TASK ITEM: Lines before the one containing "Rio de Janeiro (34, 2273)" are left out; that line and all after it, through the end of the records, must be transcribed exactly.

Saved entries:
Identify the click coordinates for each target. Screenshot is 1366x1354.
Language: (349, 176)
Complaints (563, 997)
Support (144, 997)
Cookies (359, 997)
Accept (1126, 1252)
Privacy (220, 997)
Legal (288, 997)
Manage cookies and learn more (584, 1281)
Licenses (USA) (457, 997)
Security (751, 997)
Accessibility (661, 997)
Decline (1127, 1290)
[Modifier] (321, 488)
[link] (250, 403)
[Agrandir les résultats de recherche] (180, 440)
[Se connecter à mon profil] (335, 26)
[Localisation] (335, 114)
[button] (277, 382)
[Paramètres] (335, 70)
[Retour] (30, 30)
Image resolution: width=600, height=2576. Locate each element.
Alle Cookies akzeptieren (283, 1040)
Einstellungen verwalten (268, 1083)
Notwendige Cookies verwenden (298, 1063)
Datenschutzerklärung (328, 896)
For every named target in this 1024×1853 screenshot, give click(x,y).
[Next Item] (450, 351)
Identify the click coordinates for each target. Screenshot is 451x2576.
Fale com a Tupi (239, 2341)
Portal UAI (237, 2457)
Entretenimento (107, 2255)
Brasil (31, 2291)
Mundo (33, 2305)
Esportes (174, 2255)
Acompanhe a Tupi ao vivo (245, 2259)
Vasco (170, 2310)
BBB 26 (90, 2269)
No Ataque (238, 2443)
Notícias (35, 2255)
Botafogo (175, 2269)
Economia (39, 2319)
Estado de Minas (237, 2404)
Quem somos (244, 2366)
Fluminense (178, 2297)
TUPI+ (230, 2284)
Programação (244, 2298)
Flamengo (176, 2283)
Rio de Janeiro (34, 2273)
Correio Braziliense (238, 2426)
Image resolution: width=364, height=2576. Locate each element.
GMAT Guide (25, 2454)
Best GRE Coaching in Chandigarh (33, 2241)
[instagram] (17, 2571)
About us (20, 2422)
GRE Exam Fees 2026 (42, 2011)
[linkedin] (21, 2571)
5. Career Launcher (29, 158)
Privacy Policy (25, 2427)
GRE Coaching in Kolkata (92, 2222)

RESPONSE FOR THIS EXERCISE:
Rio de Janeiro (34, 2273)
Correio Braziliense (238, 2426)
Image resolution: width=364, height=2576. Locate each element.
GMAT Guide (25, 2454)
Best GRE Coaching in Chandigarh (33, 2241)
[instagram] (17, 2571)
About us (20, 2422)
GRE Exam Fees 2026 (42, 2011)
[linkedin] (21, 2571)
5. Career Launcher (29, 158)
Privacy Policy (25, 2427)
GRE Coaching in Kolkata (92, 2222)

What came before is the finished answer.